WORK INSTRUCTIONS>
• 1. Answer these questions from the methods text.
(a) How long were the devices left undisturbed for hAT2s and iAT2 cells before perfusion started?
(b) To what flow rate was perfusion reduced to concentrate the secreted surfactant?
(c) What order of polynomial was fitted to the traced membrane points?
• 2. Carry on the methods text below from its last sentence, which is about the compliance plot.

TEXT>
-- Opening Marker --

Single cells were suspended in their corresponding medium at a concentration of 2 × 105 cells/ml; 100 μl of the cell suspension was perfused into the fluidic chamber of the device. The cell-loaded devices were left undisturbed (2 h for cell lines and 6 h for hAT2s and iAT2 cells) to allow the cells to adhere to the membrane before they were connected to the syringe pump to start the perfusion. The cells were cultured in a submerged condition within the device. A tubing was connected from the fluidic outlet into an Eppendorf tube to collect the perfusate. Twenty-four hours after cell seeding, the air pump was connected to the pneumatic inlet of the devices to induce breathing-like motion.
Immunofluorescence Staining and Quantification
The fluidic layer was separated from the pneumatic layer, and the cover slip was removed from the top. The cells were washed three times with PBS and fixed with 4% PFA for 15 min. The cells were washed again with PBS and treated with a permeabilization solution for 15–20 min (PBS/0.1% Triton-X). After permeabilization, the cells were blocked using 5% normal donkey serum in 1% BSA. Cells were then treated with anti-prosurfactant protein C primary antibody (Sigma, AB3786) for overnight at 4°C (1:150). The next day, the cells were washed 3 times with PBS and incubated with the secondary antibody (anti-rabbit Alexa Flour 647, 1:200) for 1 h. The staining solution was then removed, Hochest (1:1,000) was added, and the mixture was incubated for 4 min. Finally, cells were washed and imaged using a Keyence BZ microscope. Mean fluorescence intensity was quantified using ImageJ. Another set of cultures were stained with phalloidin (1:200) for 1 h and with Hochest (1:1,000) for 4 min. The cells were washed, and images of various locations within the membrane were acquired. OrientationJ plugin (Püspöki et al., 2016) within ImageJ was used to analyze the images.
Surfactant Protein-A ELISA
For Surfactant Protein-A (SP-A) ELISA experiments, devices were seeded with H441 cells, which were allowed to grow to confluence for 3 days before exposing them to breathing-like motions. Just before the start of the experiments, the outlet reservoir was emptied, and the flow rate was reduced to 5 μl/h to concentrate the secreted surfactant. After 24 h of breathing, it was visually confirmed under a microscope that the cell layer had not detached during the experiment. Perfusate collected in the outlet reservoir was used for surfactant protein-A ELISA using the SP-A kit (Biovender, RD191139200R) according to the manufacturer’s instructions.
Determining Concave Volume and Compliance Curves
The concave volume of the membrane in response to applied air pressure (0–50 mbar) was calculated using COMSOL. The side view of the computational model of the membrane in stretched position was projected onto a 2D plane. The boundary of the membrane was traced to obtain the spatial points. A 6-order polynomial curve was fitted onto the points to obtain the equation for the curve. The volume encompassed was calculated by integrating the equation in three dimensions using Wolfram Alpha. This was done for membranes of different thicknesses 250 μm and 1,000 μm subjected to different pressures. The obtained volumes were plotted against the corresponding applied pressure to obtain the compliance plot.

-- Closing Marker --

Stored items from a collection
-- Opening Marker --

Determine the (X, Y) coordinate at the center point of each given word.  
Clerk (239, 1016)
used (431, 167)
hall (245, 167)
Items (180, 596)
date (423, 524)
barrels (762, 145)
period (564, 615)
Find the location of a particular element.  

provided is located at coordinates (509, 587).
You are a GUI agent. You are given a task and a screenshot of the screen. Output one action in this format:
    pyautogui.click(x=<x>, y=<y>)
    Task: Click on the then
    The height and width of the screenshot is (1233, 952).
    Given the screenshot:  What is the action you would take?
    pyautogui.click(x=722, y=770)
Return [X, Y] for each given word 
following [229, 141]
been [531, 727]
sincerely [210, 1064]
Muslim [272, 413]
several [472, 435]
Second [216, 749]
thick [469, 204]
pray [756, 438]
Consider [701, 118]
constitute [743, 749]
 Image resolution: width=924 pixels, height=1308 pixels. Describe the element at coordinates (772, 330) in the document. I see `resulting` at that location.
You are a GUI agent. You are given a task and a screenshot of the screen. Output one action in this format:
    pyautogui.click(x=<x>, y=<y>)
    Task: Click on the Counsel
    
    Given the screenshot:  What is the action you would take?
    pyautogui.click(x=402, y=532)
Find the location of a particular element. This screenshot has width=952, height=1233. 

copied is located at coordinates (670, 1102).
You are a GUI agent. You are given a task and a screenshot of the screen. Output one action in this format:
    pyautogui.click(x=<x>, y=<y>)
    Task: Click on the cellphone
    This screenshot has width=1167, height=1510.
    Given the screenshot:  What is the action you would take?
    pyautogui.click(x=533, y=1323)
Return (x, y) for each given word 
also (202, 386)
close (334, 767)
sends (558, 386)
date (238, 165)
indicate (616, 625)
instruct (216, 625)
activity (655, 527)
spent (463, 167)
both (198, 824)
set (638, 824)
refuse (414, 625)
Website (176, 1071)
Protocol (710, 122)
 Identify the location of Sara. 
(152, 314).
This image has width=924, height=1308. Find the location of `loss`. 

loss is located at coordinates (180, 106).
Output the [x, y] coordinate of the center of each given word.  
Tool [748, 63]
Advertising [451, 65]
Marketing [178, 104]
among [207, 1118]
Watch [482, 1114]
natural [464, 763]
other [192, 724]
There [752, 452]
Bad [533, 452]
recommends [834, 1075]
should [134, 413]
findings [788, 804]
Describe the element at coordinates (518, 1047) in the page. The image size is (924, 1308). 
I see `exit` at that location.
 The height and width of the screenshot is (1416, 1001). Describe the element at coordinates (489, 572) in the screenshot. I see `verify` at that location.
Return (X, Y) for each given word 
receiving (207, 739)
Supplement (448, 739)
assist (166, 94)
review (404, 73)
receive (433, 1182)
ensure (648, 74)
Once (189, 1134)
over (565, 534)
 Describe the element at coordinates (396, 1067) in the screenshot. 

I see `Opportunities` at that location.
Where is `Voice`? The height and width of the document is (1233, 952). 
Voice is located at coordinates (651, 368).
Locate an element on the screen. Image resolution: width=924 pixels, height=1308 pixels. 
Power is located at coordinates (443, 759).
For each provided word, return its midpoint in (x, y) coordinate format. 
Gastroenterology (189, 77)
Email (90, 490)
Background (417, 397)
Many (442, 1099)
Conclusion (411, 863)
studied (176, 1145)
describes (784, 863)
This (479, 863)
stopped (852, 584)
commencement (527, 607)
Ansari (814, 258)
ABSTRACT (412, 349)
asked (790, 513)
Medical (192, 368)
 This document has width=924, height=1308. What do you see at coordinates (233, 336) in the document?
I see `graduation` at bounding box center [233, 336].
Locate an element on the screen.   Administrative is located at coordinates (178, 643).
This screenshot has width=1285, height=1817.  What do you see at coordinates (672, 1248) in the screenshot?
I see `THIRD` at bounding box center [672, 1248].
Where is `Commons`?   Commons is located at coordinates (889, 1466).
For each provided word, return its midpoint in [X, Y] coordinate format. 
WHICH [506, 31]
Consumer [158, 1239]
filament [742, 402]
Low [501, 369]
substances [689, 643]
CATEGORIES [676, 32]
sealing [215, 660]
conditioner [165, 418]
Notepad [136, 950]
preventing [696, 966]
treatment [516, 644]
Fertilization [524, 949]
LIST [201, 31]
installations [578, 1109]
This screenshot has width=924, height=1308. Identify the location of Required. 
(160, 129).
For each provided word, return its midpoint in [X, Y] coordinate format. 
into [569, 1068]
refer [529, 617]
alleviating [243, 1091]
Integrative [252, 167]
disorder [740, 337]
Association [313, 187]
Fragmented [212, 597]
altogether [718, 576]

-- Closing Marker --

ANSWERS TO THIS EXERCISE>
• 1.
(a) 6 h
(b) 5 μl/h
(c) 6-order

• 2.
Transpulmonary Pressure Setup
To introduce hydrostatic pressure, the outlet of the fluidic microchannels was blocked using knotted PTFE tubing. A 10-ml syringe was filled with cell culture medium and its plunger was removed to expose the media to the atmosphere. A lid was placed at the end of the syringe to reduce the chances of contamination. Tubing was connected from the syringe to the inlet of the fluid microchannels of the device. To generate positive hydrostatic pressure of 50 mbar, the syringe was placed 50 cm above the height of the device throughout the experiment.
Live-Dead Analysis
A viability/cytotoxicity kit (Thermo Fisher Scientific, L3224) was used to determine cell viability. Briefly, media was aspirated from the fluidic layer of the device, and the cells were washed with PBS. Then 100 μl of solution containing 0.05% calcein AM and 0.2% ethidium homodimer-1 was introduced into the device. The cells were incubated in the solution for 30 min before washing them with PBS and imaging them.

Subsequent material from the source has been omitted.